Scan the lines below and report each one containing "computer" by copying it.

§ Data provided:
###

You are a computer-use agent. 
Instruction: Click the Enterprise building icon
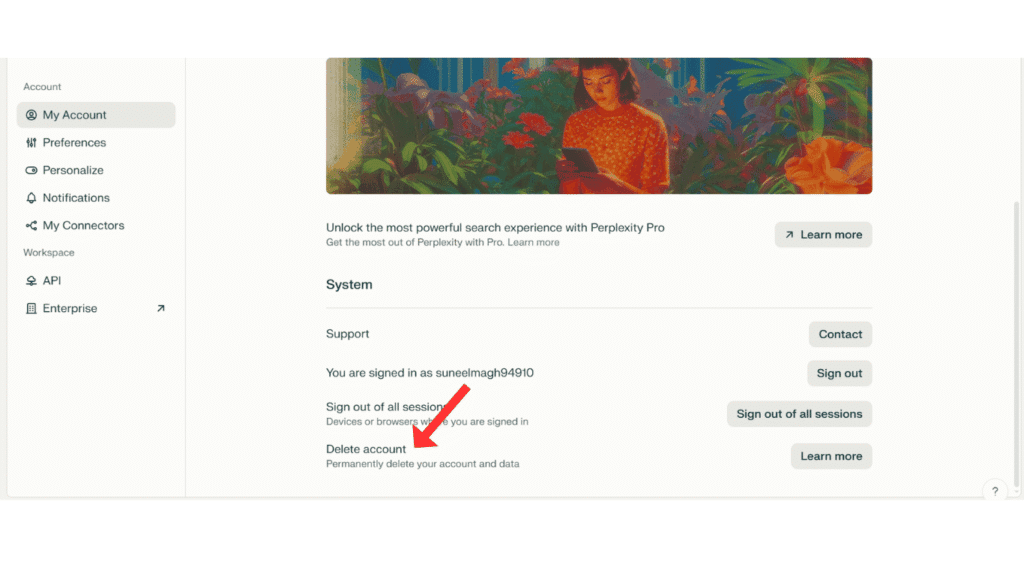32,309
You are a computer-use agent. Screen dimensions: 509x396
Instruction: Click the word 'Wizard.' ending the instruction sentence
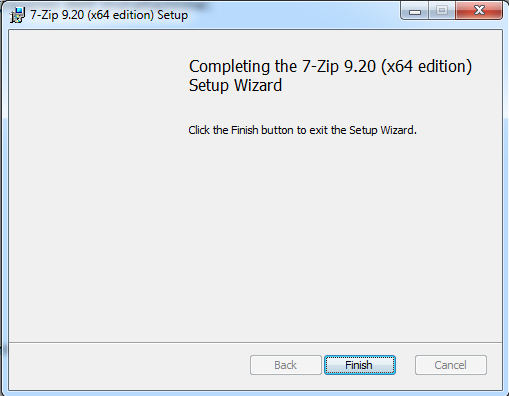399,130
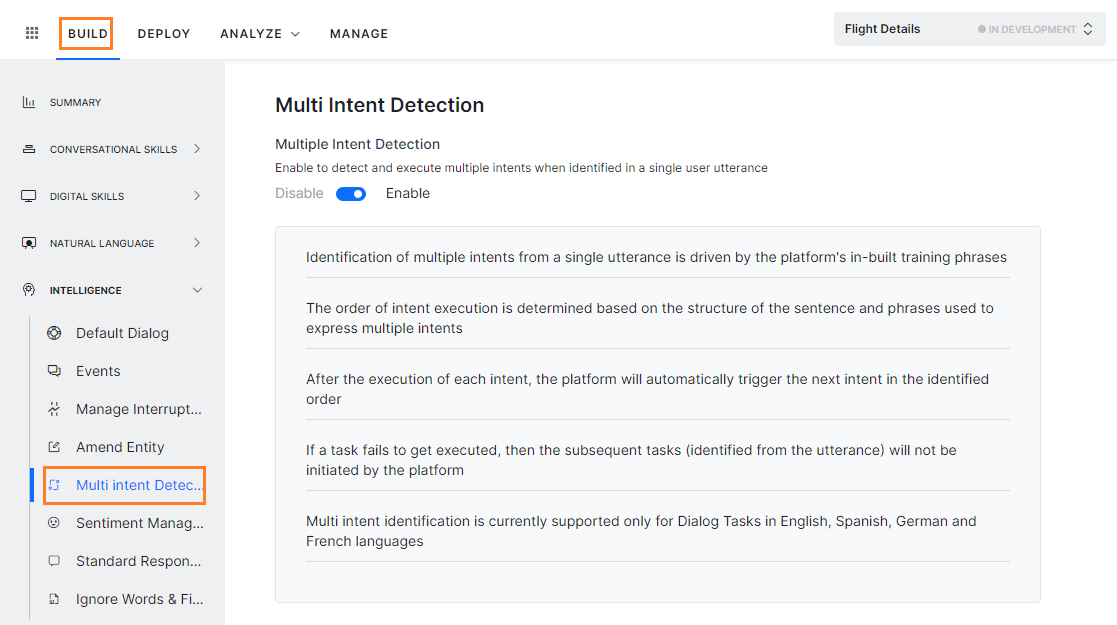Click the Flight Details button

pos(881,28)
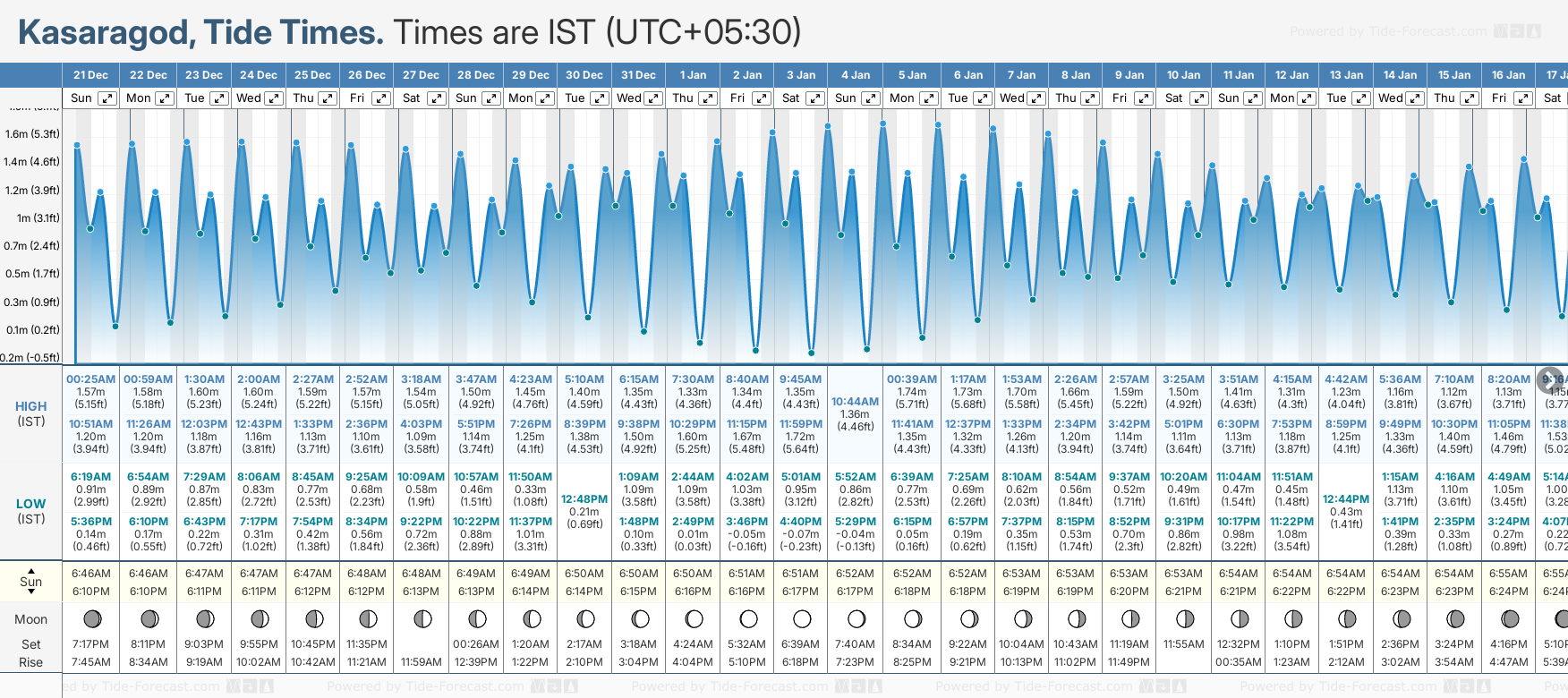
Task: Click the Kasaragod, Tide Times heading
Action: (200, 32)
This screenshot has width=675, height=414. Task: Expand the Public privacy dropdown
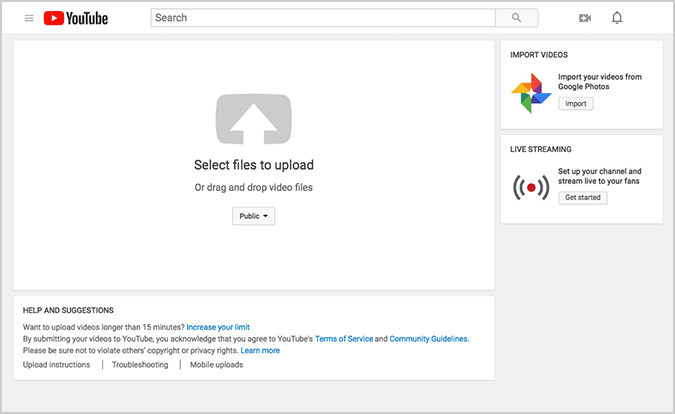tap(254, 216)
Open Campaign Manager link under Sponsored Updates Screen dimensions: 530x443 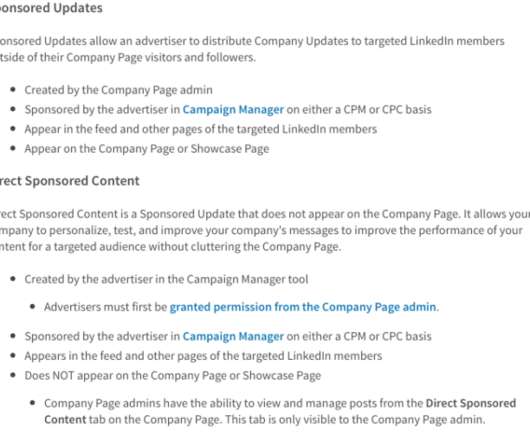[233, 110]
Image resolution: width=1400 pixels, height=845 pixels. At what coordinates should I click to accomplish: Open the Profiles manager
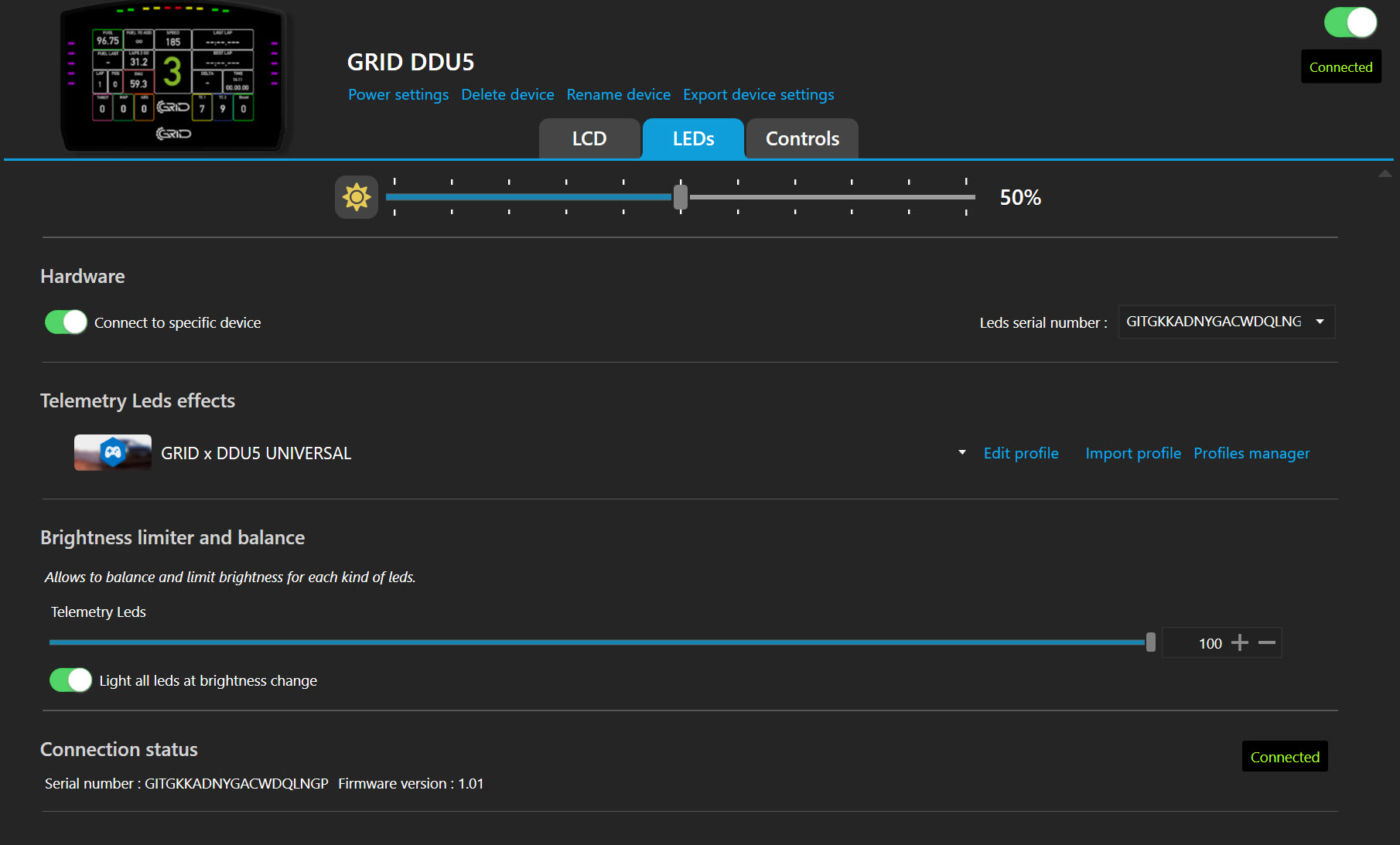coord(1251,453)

###

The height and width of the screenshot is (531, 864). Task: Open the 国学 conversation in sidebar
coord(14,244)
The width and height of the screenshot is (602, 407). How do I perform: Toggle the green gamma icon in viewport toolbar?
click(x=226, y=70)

###

§ Your response:
You are a computer-use agent. 
You are a computer-use agent. Screen dimensions: 509x396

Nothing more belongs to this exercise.